* **WHAT YOU ARE ASKED TO DO**
For this exercise, reproduce only the lines from the one holding "Focus the search input field" through the final line of the data below, exactly, and omit pictures.

* **TASK MATERIAL**
□ □ □ □
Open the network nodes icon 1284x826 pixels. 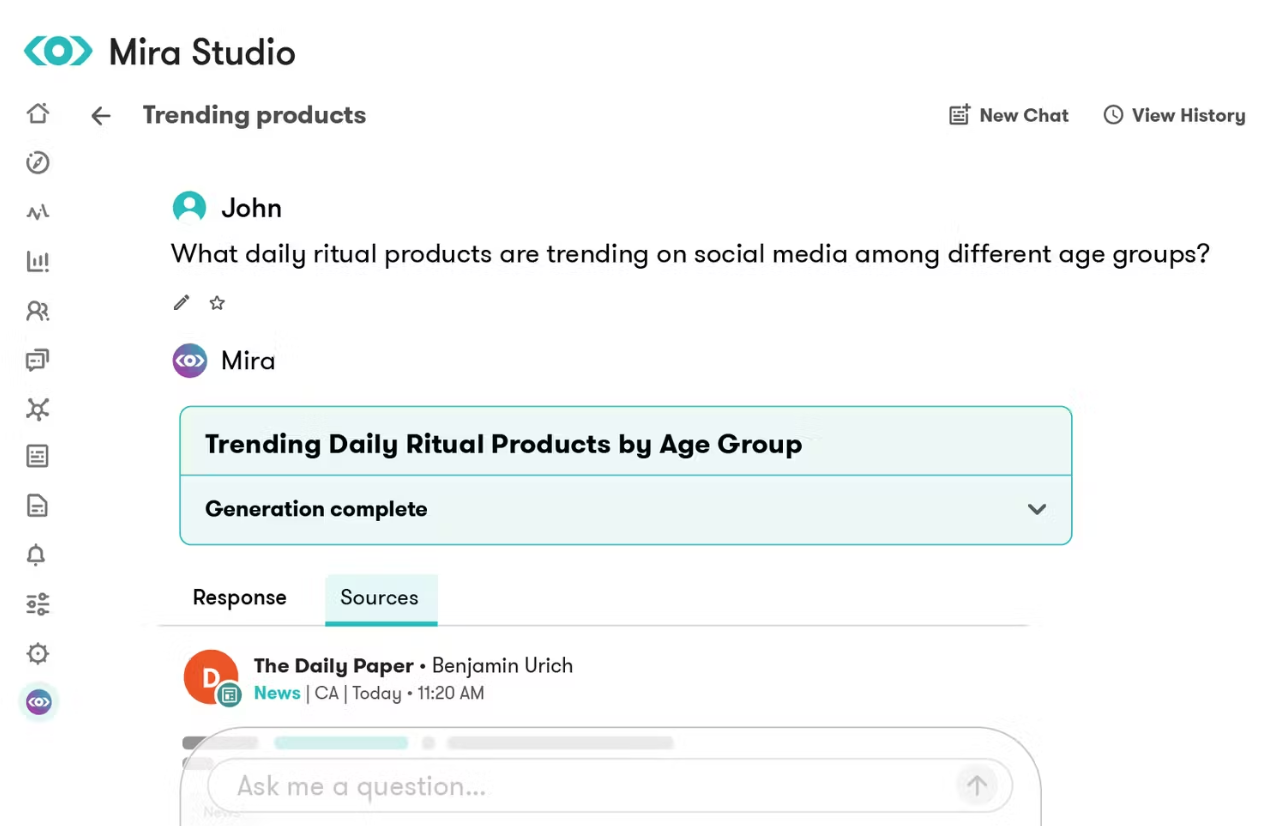pyautogui.click(x=38, y=409)
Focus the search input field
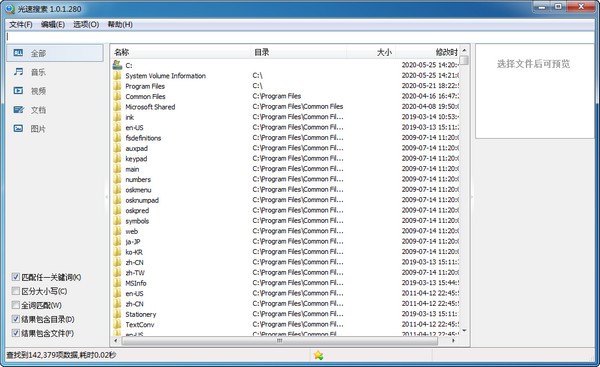 (x=300, y=37)
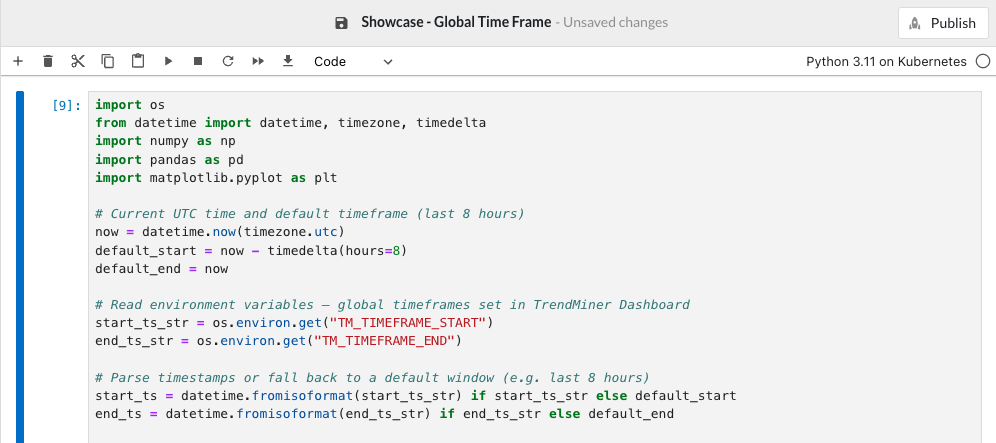The width and height of the screenshot is (996, 443).
Task: Restart the kernel using circular arrow
Action: pyautogui.click(x=228, y=62)
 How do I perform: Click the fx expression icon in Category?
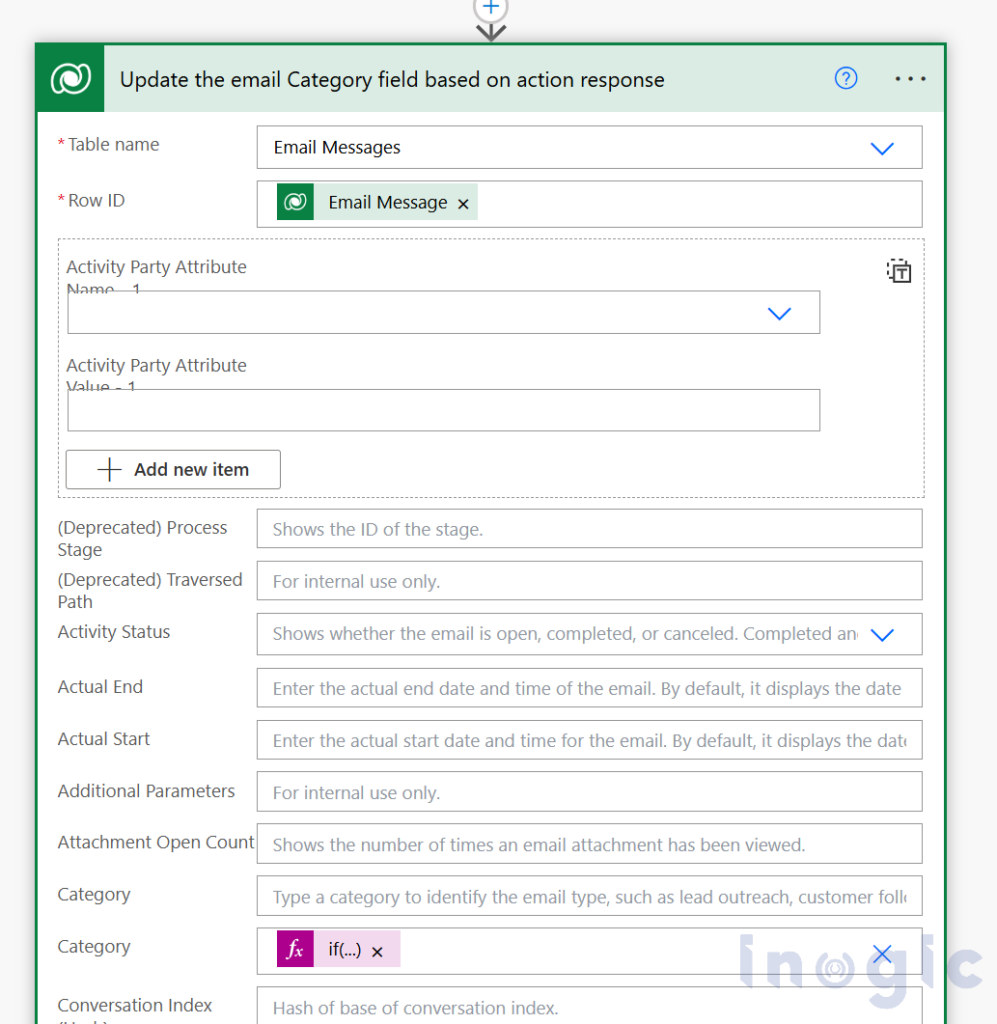[295, 951]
□ □ □ □
* **EXERCISE RESPONSE**
Focus the search input field
 (x=300, y=37)
The width and height of the screenshot is (996, 443).
Task: Restart the kernel using circular arrow
Action: pyautogui.click(x=228, y=62)
 How do I perform: Click the fx expression icon in Category?
[295, 951]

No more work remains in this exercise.